Interactions among obesity and age-related effects on the gait pattern and muscle activity across the ankle joint

Wael Maktouf, Sylvain Durand, Sébastien Boyas, Bruno Beaune
Experimental Gerontology 2020 August 10, : 111054

OBJECTIVE: The purposes of this study were to investigate the combined effects of age and obesity on gait and to analyze the relationship between age and obesity on ankle muscle activities during walking.

MATERIALS AND METHODS: 4 groups; the young non-obese control group (CG, n = 50, age = 31.8 ± 4.5 years; BMI = 21.4 ± 2.2 kg/m2 ), the young obese group (OB, n = 30, age = 35.4 ± 4.1 years; BMI = 38.6 ± 3.5 kg/m2 ), the non-obese older adults group (OA, n = 20, age = 76.1 ± 3.5 years; BMI = 24.4 ± 1.1 kg/m2 ) and the obese older adults group (OBOA, n = 20, age = 79.6 ± 5.7 years; BMI = 35.5 ± 2.7 kg/m2 ) walked on an instrumented gait analysis treadmill at their preferred walking speed. Spatiotemporal parameters, walking cycle phases, Vertical ground reaction force (GRFv) and center of pressure (CoP) velocity were sampled from the treadmill software. Electromyography (EMG) activity of the gastrocnemius medialis (GM), the soleus (SOL) and tibialis anterior (TA) were also collected during the walking test. A forward stepwise multiple regression analysis was performed to determine if body weight or age could predict ankle muscle activities during the different walking cycle phases.

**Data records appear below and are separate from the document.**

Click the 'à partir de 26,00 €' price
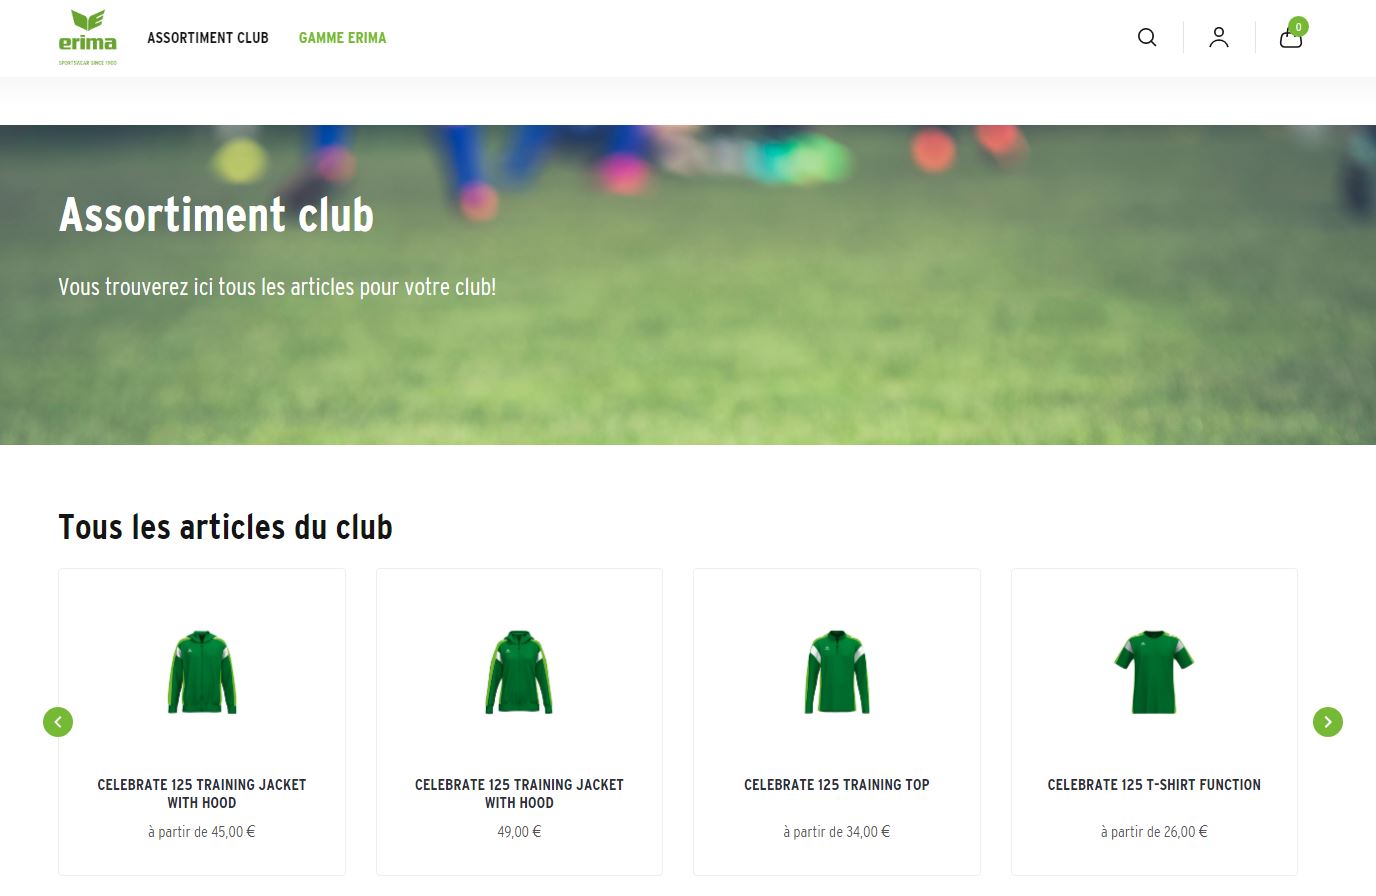The height and width of the screenshot is (896, 1376). point(1154,832)
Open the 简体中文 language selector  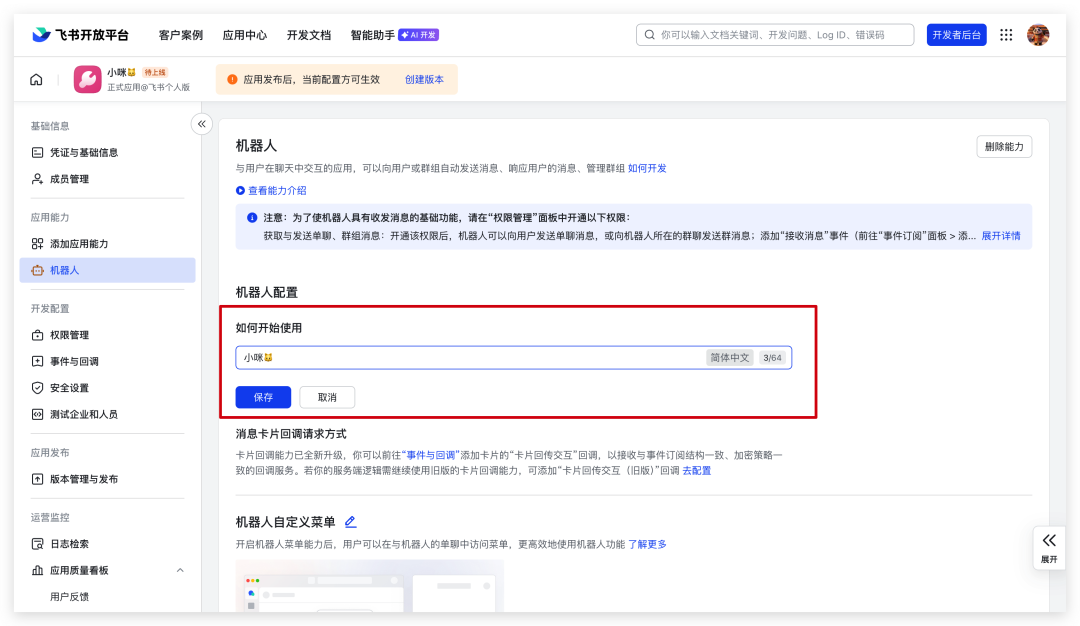729,358
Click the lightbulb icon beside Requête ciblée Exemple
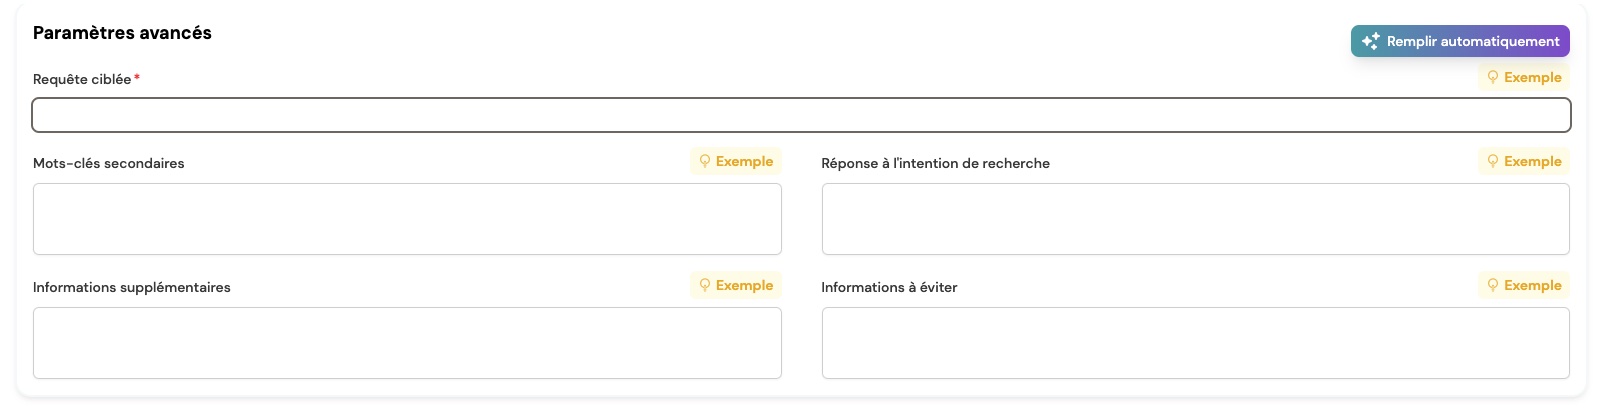The width and height of the screenshot is (1622, 416). tap(1493, 77)
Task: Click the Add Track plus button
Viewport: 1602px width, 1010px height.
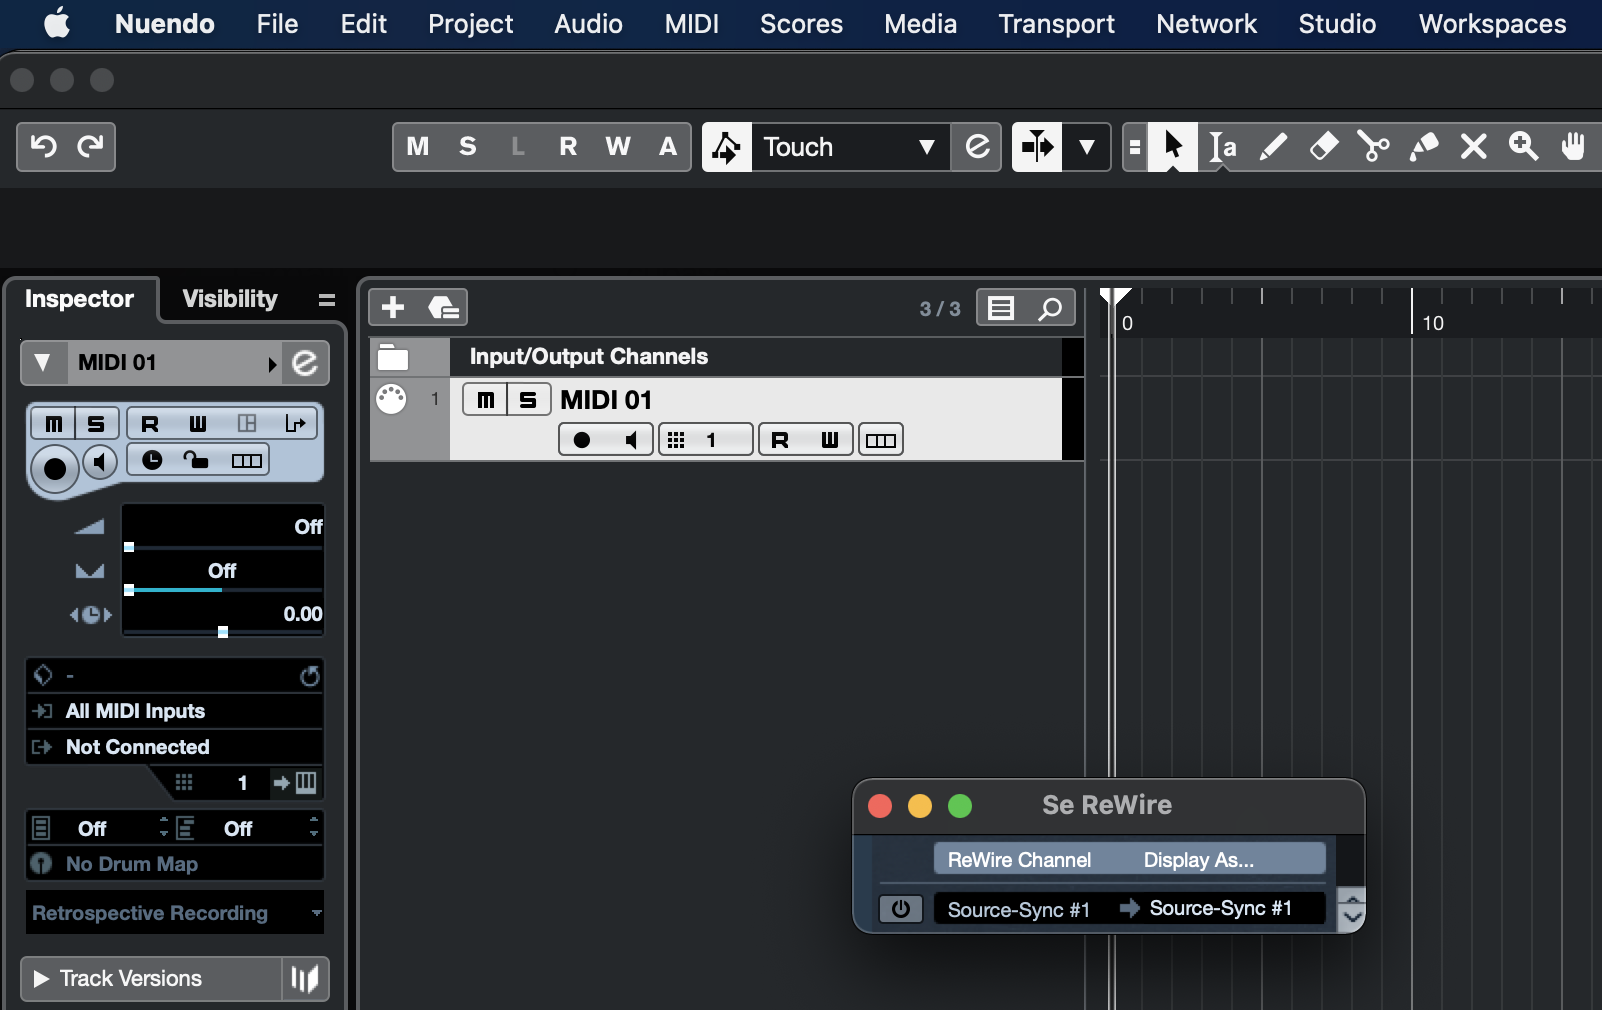Action: pos(393,307)
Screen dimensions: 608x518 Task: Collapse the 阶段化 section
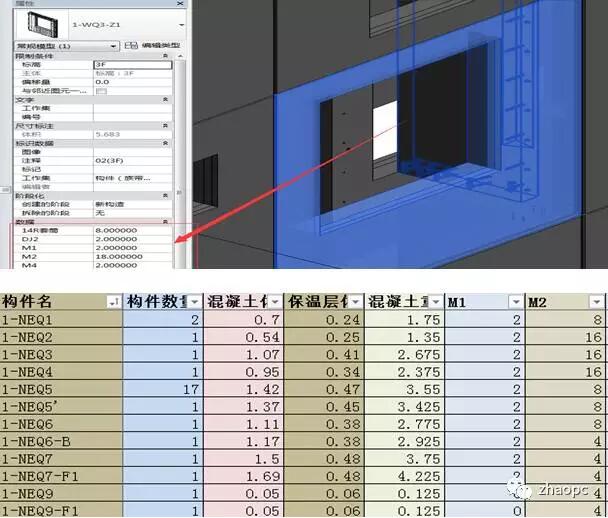point(164,195)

RESULTS: Compared to OB, OBOA walked with higher CoP velocity, shorter stride, spending more time in support phase (p < .05). These manifestations were associated with higher TA and SOL activities during the 1st double support (1st DS) and higher TA activity during the single support (SS) (p < .05). Compared to OA, OBOA walked with lower GRFv, shorter and wider stride and spend more time in SU (p < .05). Moreover, SOL, TA and GM activities of OBOA were higher compared to OAG during 1st DS, SS and 2nd Double support (2nd DS), respectively (p < .05). During the 1ST DS, the stepwise multiple regression revealed that age accounted for 87% of the variance of TA activity. The addition of age contributed a further 16% to explain the variance TA activity. During the SS, age accounted for 64% and 46% of the variance of SOL and TA activity respectively. The addition of the body weight added further 15% and 66% of the variation of SOL and TA activity respectively. During the 2nd DS, body weight accounted for 86% of the variance and the addition of the body weight added a further 17% to explain the high level of GM.

CONCLUSION: Age in obese adults and obesity in older adults should be considered separately to evaluate neuromuscular responses during walking and, subsequently, optimize the modality of treatment and rehabilitation processes in obese individuals in order to reduce and/or prevent the risk of falls.